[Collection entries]
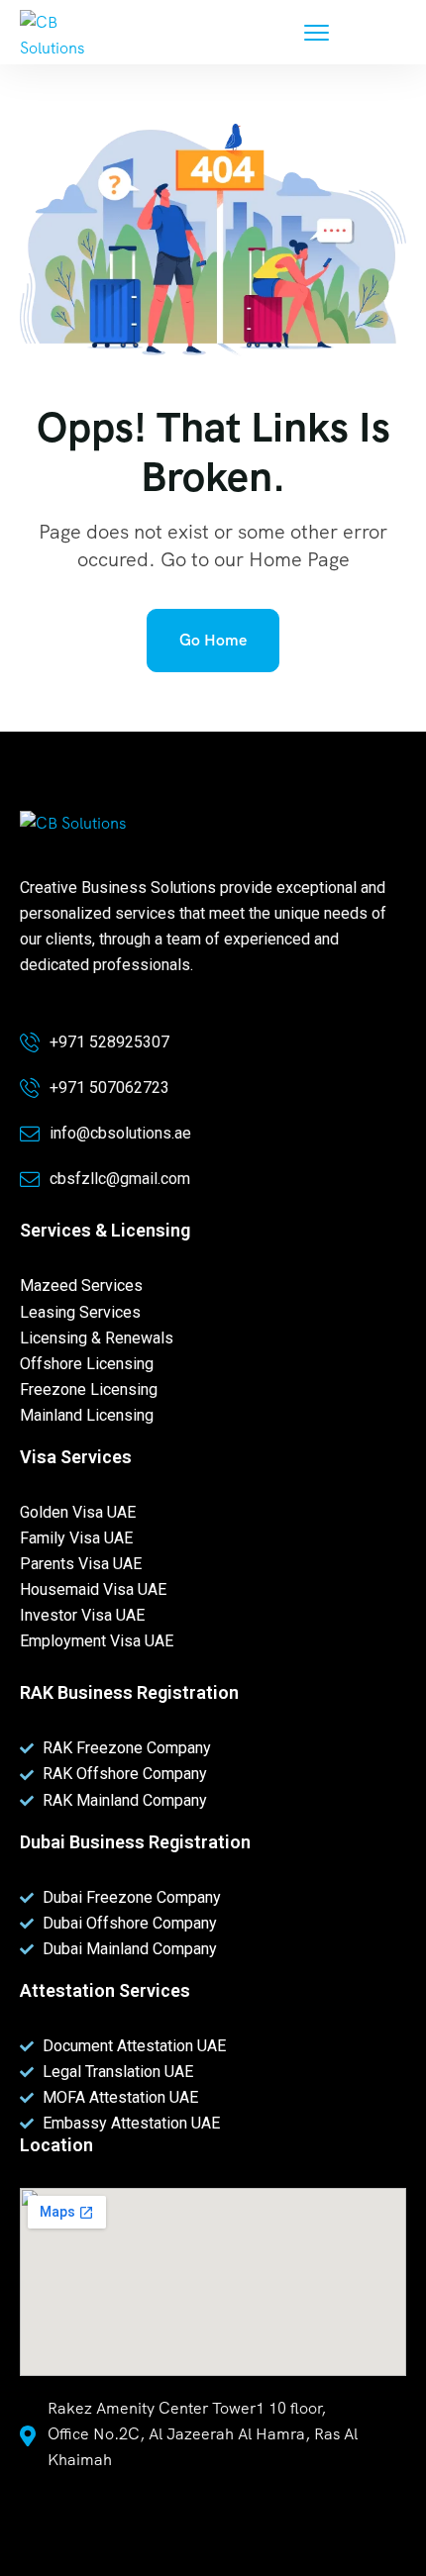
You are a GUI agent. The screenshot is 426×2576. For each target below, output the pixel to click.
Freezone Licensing (89, 1389)
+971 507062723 (109, 1087)
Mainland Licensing (87, 1415)
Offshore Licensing (87, 1363)
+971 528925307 (109, 1042)
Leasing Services (80, 1312)
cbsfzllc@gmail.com (120, 1178)
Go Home (213, 640)
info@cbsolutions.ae (120, 1133)
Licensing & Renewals (96, 1338)
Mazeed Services (81, 1285)
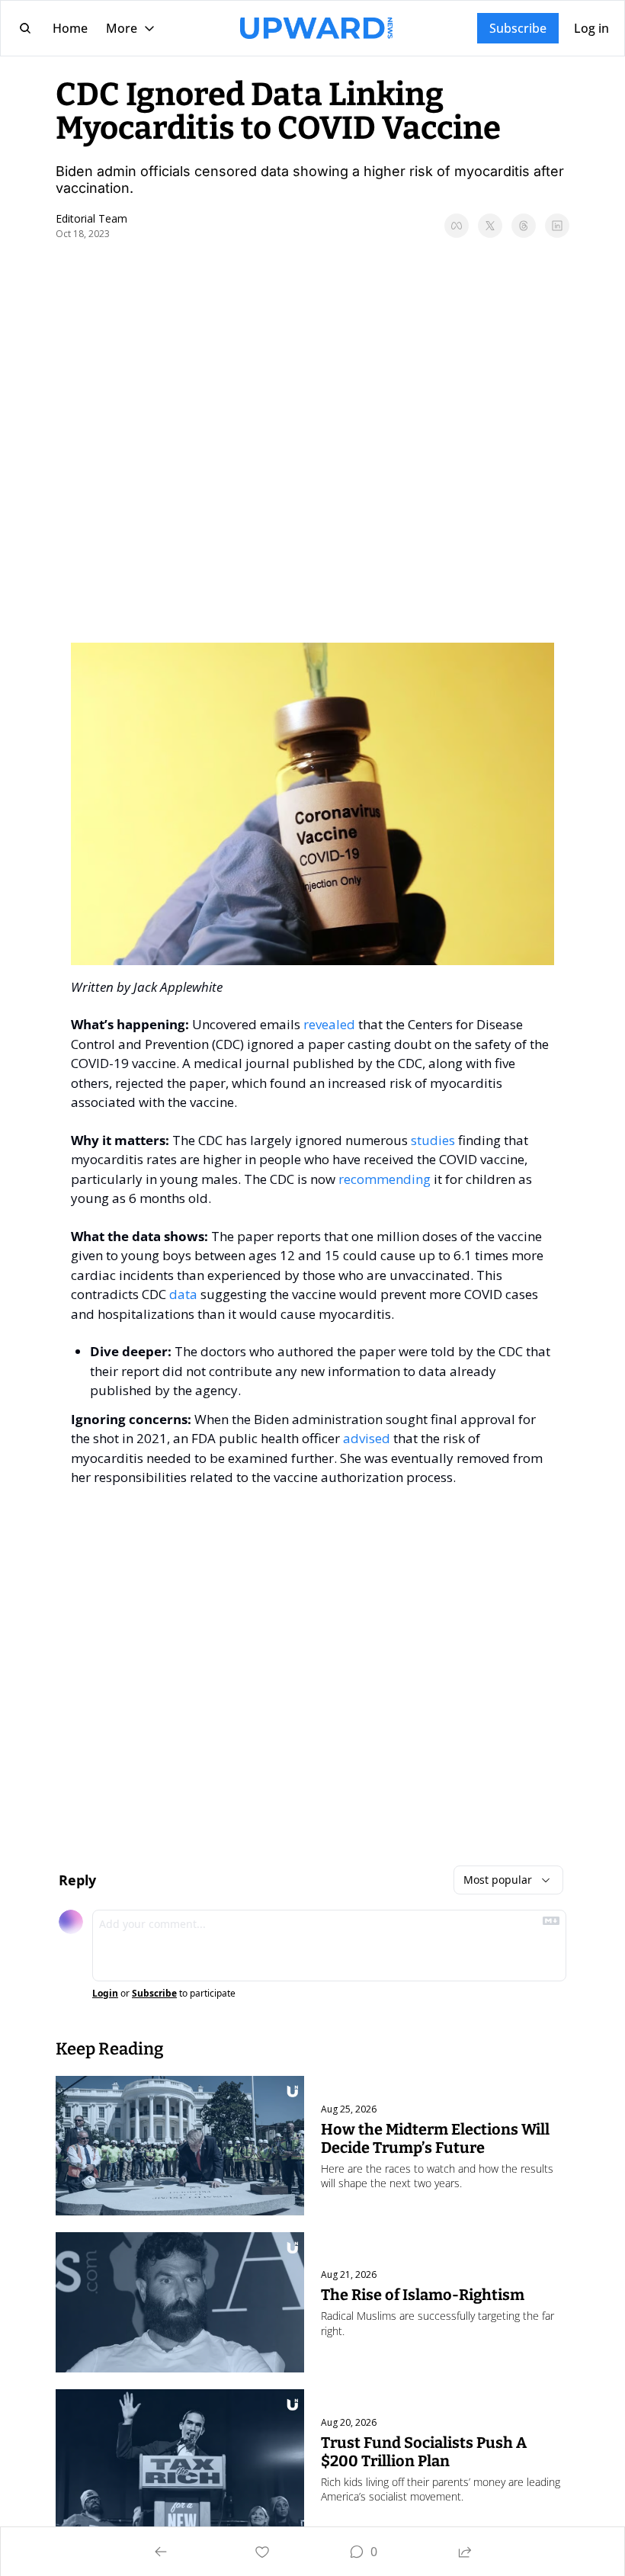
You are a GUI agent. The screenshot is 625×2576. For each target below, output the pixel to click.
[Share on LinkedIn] (557, 225)
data (183, 1294)
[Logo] (316, 28)
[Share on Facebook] (456, 225)
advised (366, 1438)
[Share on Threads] (523, 225)
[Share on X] (490, 225)
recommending (384, 1179)
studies (433, 1140)
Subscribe (154, 1993)
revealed (329, 1024)
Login (105, 1993)
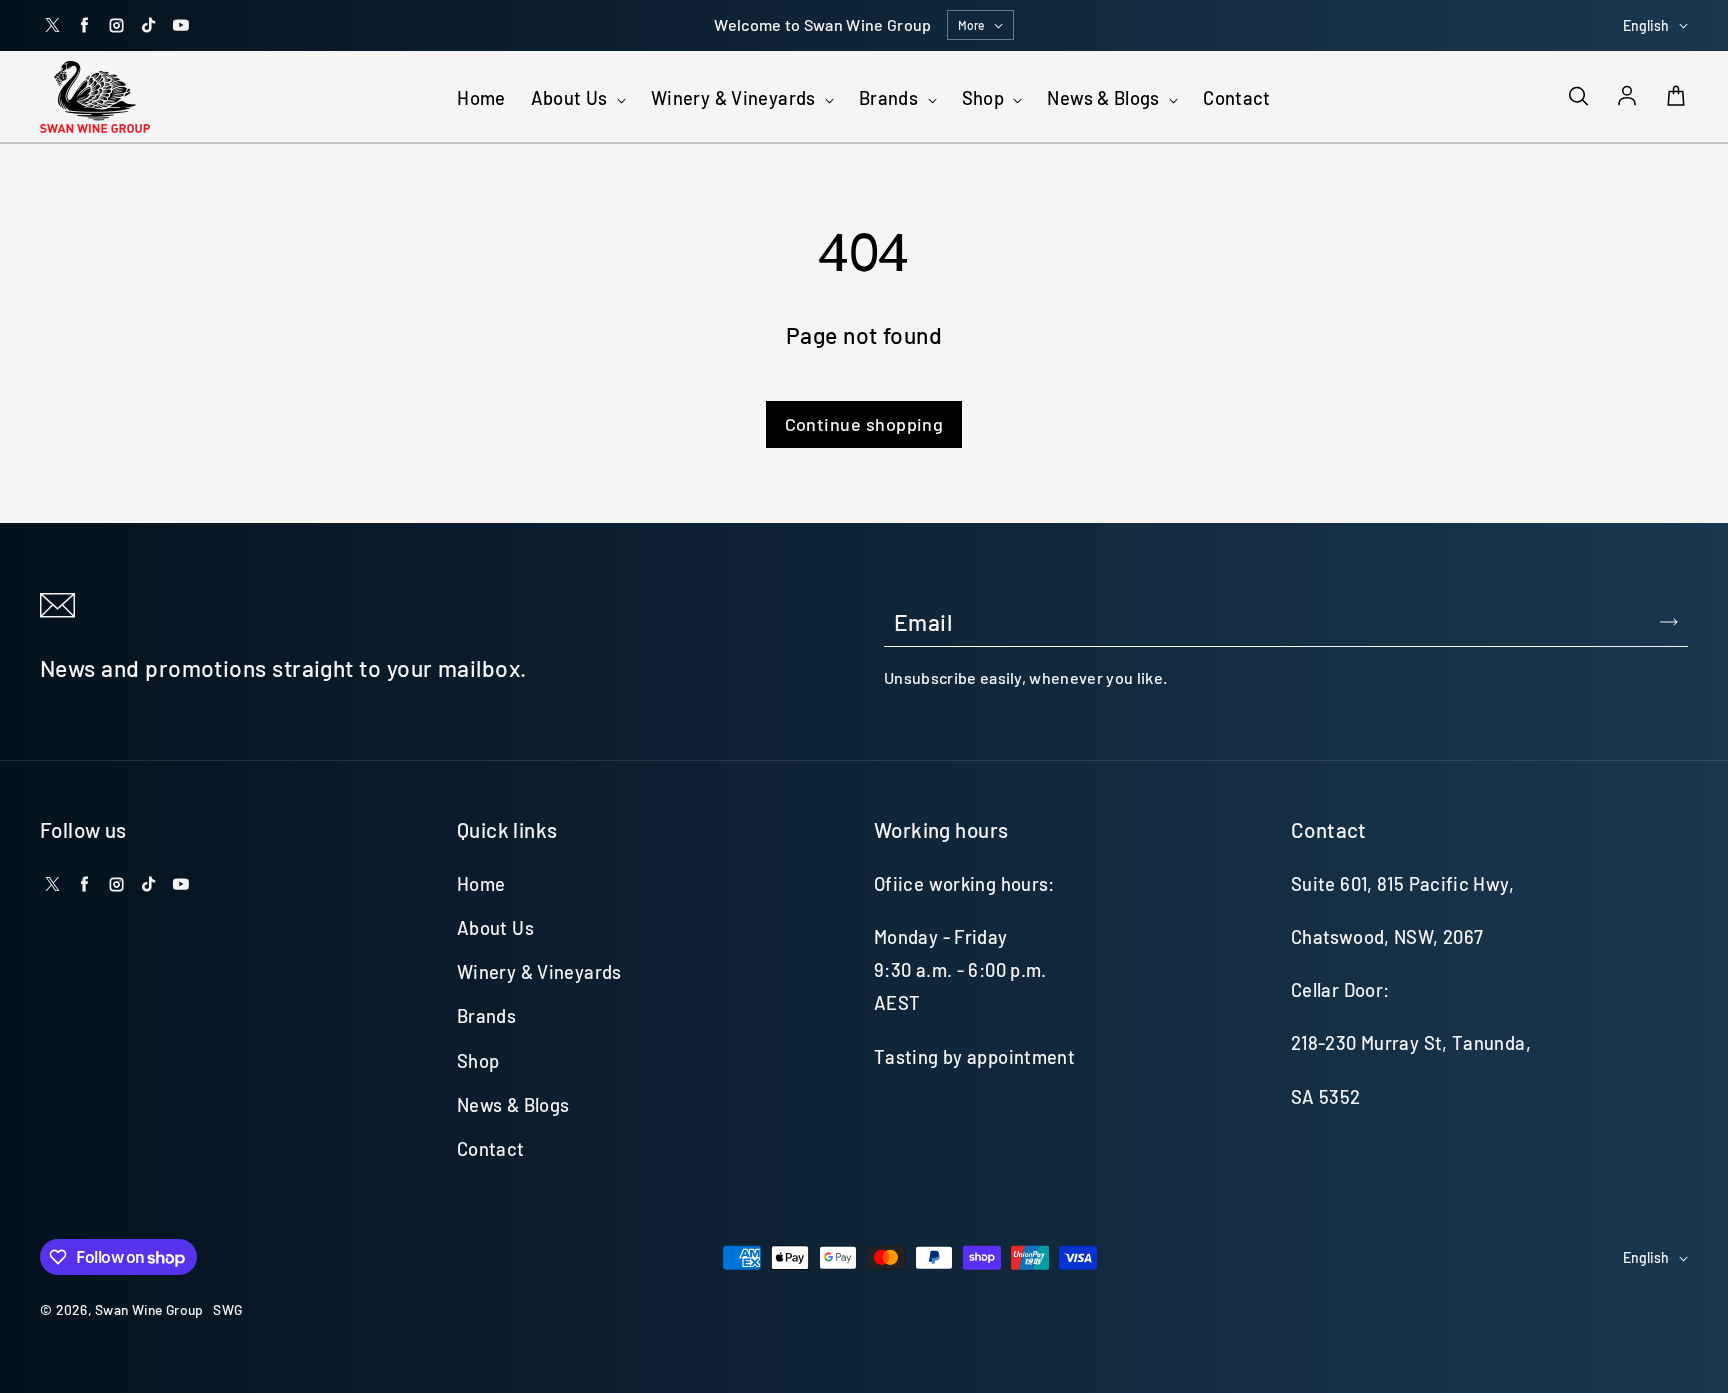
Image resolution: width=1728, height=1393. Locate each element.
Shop (985, 98)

**THE TASK:** Only the lines from the one containing "Image resolution: width=1728, height=1393." through the last line of the records belong in the answer, each written out exactly.

**FINISHED TASK:**
Image resolution: width=1728, height=1393. Locate each element.
Shop (985, 98)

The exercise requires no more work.